## Supplied passage

ALVR 2020

ACL 2020 Workshop on Advances in Language and Vision Research

Language and vision research has attracted great attention from both natural language processing (NLP) and computer vision (CV) researchers. Gradually, this area is shifting from passive perception, templated language, and synthetic imagery/environments to active perception, natural language, and photo-realistic simulation or real world deployment. Thus far, few workshops on language and vision research have been organized by groups from the NLP community. We propose the first workshop on Advances in Language and Vision Research (ALVR) in order to promote the frontier of language and vision research and to bring interested researchers together to discuss how to best tackle and solve real-world problems in this area.

## Data section

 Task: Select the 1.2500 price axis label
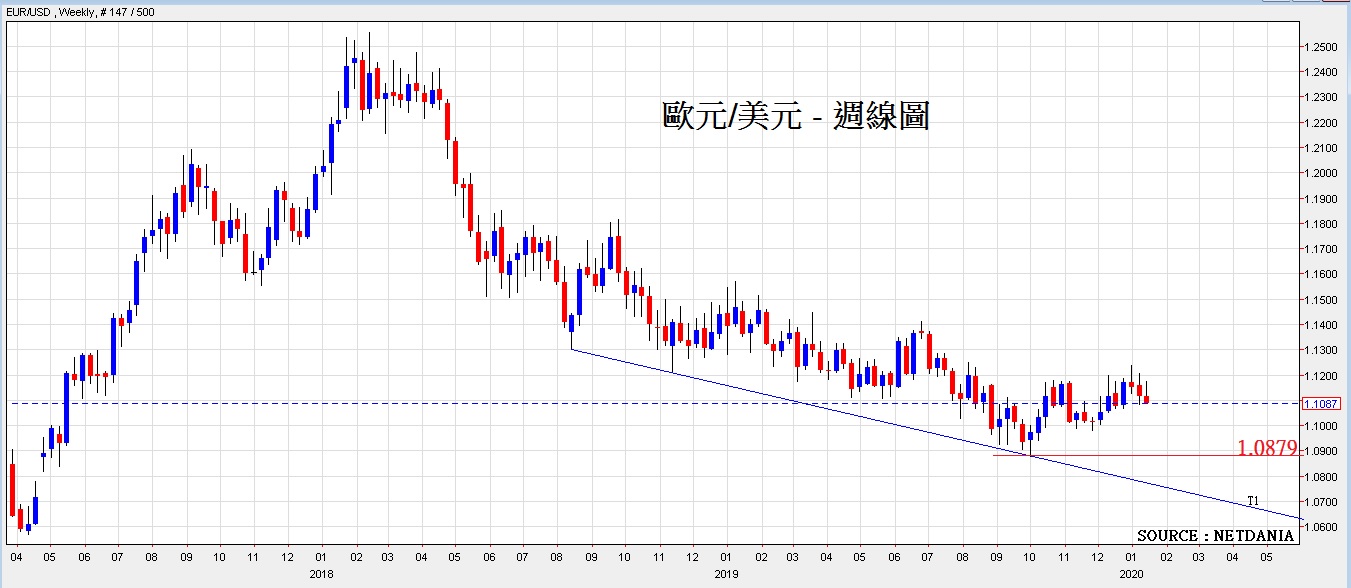point(1321,47)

## Given task
Does each statement agree with the workshop description? Answer yes or no and quote the deciding words. (a) The workshop is held as part of ACL 2020. (b) Many language and vision workshops have been organized by groups from the NLP community. (c) The area is moving toward synthetic imagery and environments. The material plays no part in this.

## Exercise response
(a) Yes: "ACL 2020 Workshop on Advances in Language and Vision Research"
(b) No: "Thus far, few workshops on language and vision research have been organized by groups from the NLP community."
(c) No: "shifting from passive perception, templated language, and synthetic imagery/environments to active perception, natural language, and photo-realistic simulation or real world deployment"